Le Fait du Prince

21st-Century Moraliste

October 7, 2008By Paris UpdateBooks

Novelist Amélie Nothomb is known for churning out a book without fail every year for the rentrée littéraire, wearing flamboyant hats and being extremely media-savvy. Her latest offering, Le Fait du Prince (the almost untranslatable title of which means something like “a prince’s prerogative’) is at the top of the French bestseller list. As a newcomer to her works, I decided to ignore the cynicism of some of my Parisian friends when I told them what I was reading and to give the book a sporting chance on behalf of Paris Update readers. It was a gamble well worth taking.

The narrator of the story is a French male nonentity. One Saturday morning, a strange man appears on his doorstep, asks to use the telephone, then promptly drops dead. The narrator is faced with the dilemma of what to do. Instead of following the expected course of action – calling an ambulance or the police – he leaves the body in his Parisian apartment and takes on the identity of the dead man. He even moves into the dead man’s well-appointed home in Versailles and meets his wife, who seems completely unsurprised to see him there.

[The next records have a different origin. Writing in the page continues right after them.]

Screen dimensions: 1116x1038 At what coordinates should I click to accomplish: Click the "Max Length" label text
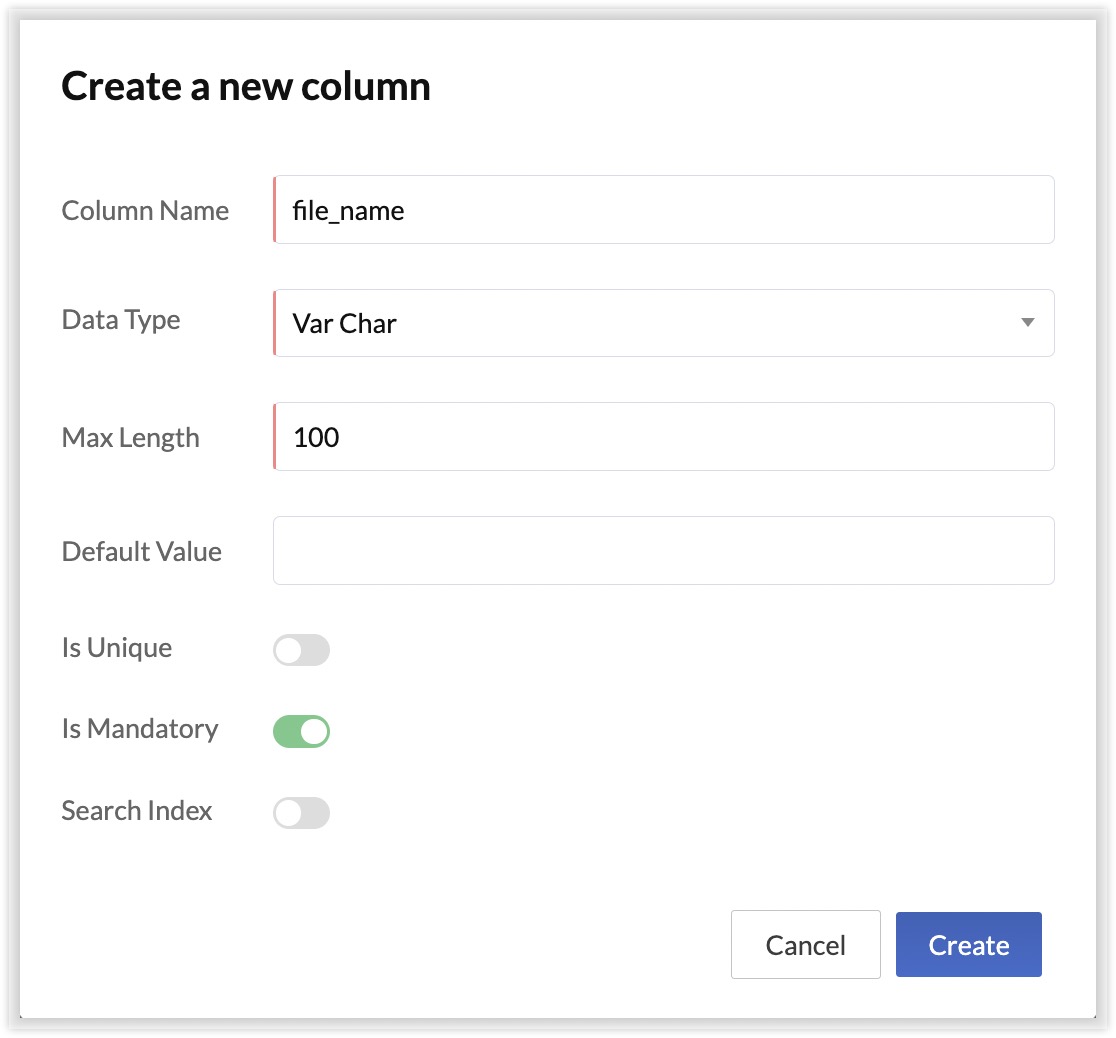(x=130, y=438)
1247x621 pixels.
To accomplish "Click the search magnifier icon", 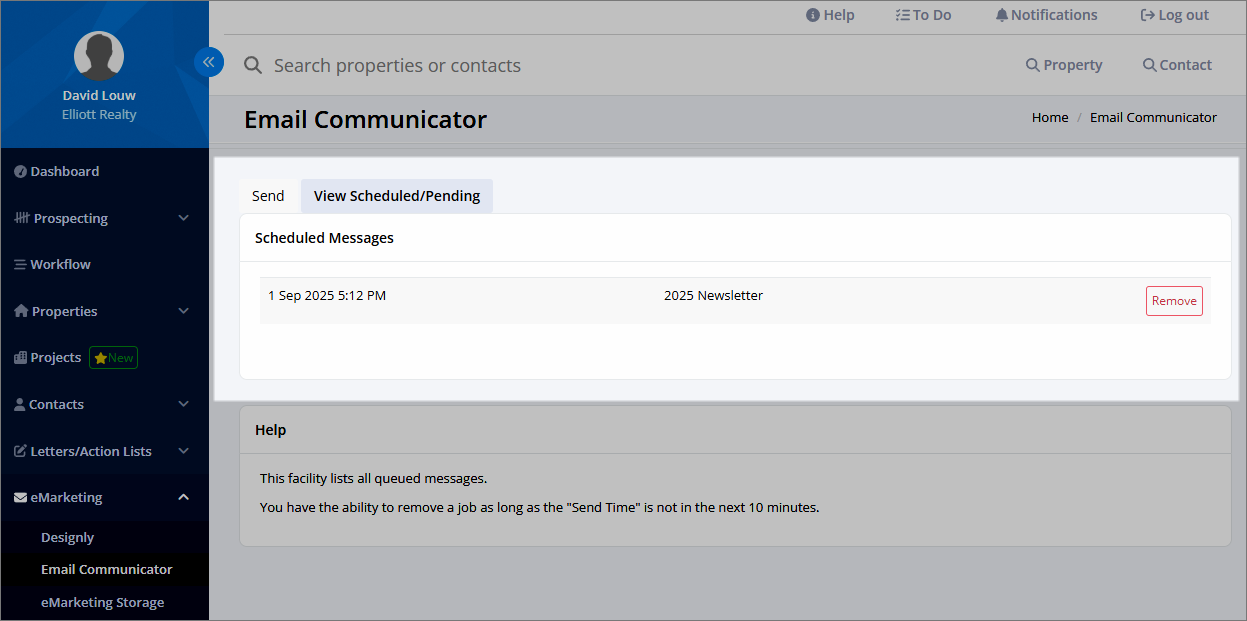I will (253, 65).
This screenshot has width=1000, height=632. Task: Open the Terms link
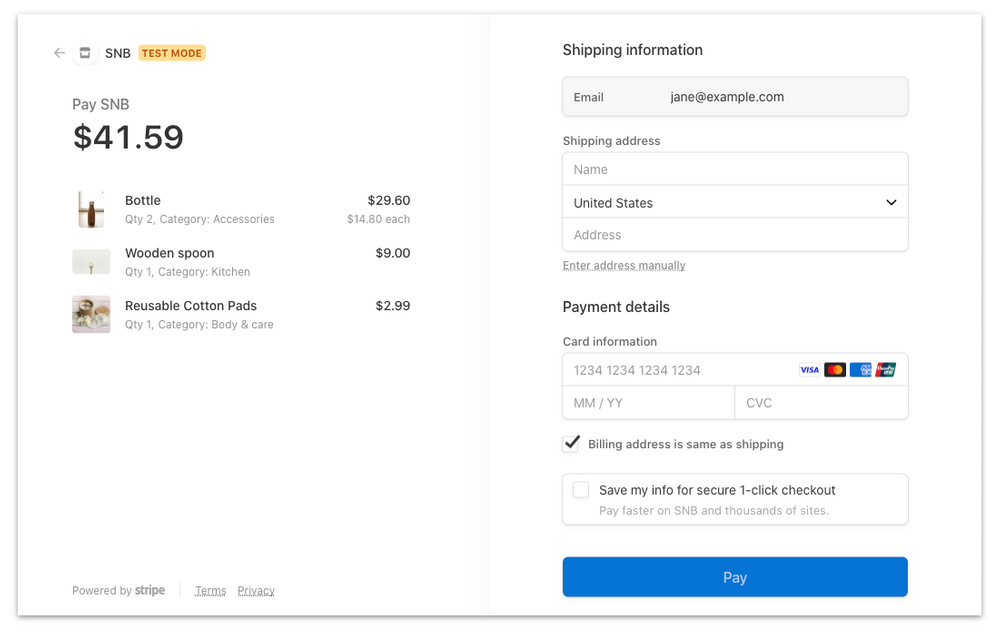tap(210, 590)
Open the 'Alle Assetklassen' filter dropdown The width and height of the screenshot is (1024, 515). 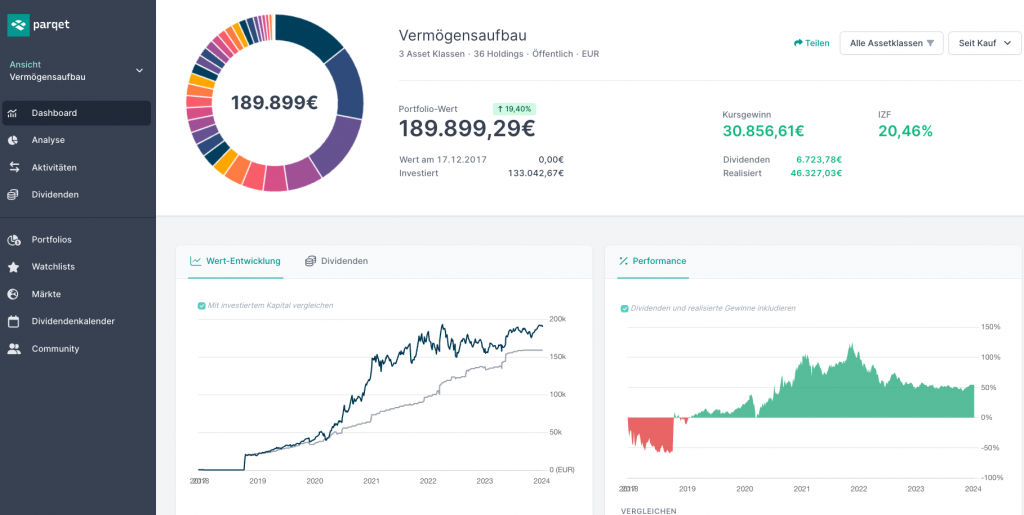pyautogui.click(x=891, y=43)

As vastly improbable as this tale may seem, Nothomb makes a virtue out of the succession of unlikely events by musing on the role played by fate and coincidence, rather as a 17th-century moraliste might do. The book is even peppered with such amusing maxims as “There is a moment between the 15th and 16th mouthful of Champagne when every man is an aristocrat.” One of the novel’s delights is the wonderful limpidity of the writing.

The joy of the narrator, who has led an unexceptional life up until this point, at discovering the pleasures of a wealthy, hedonistic lifestyle is infectious. The fact that the two main (and almost the only) characters are strangely faceless and difficult to fathom only adds to the intrigue. It is the kind of book (both in its brevity and readability) that demands to be devoured in one sitting.

Given the enormous amounts of Champagne consumed by the two protagonists over the course of the story, Dom Pérignon or Veuve Clicquot would do well to buy up the film rights to the book immediately.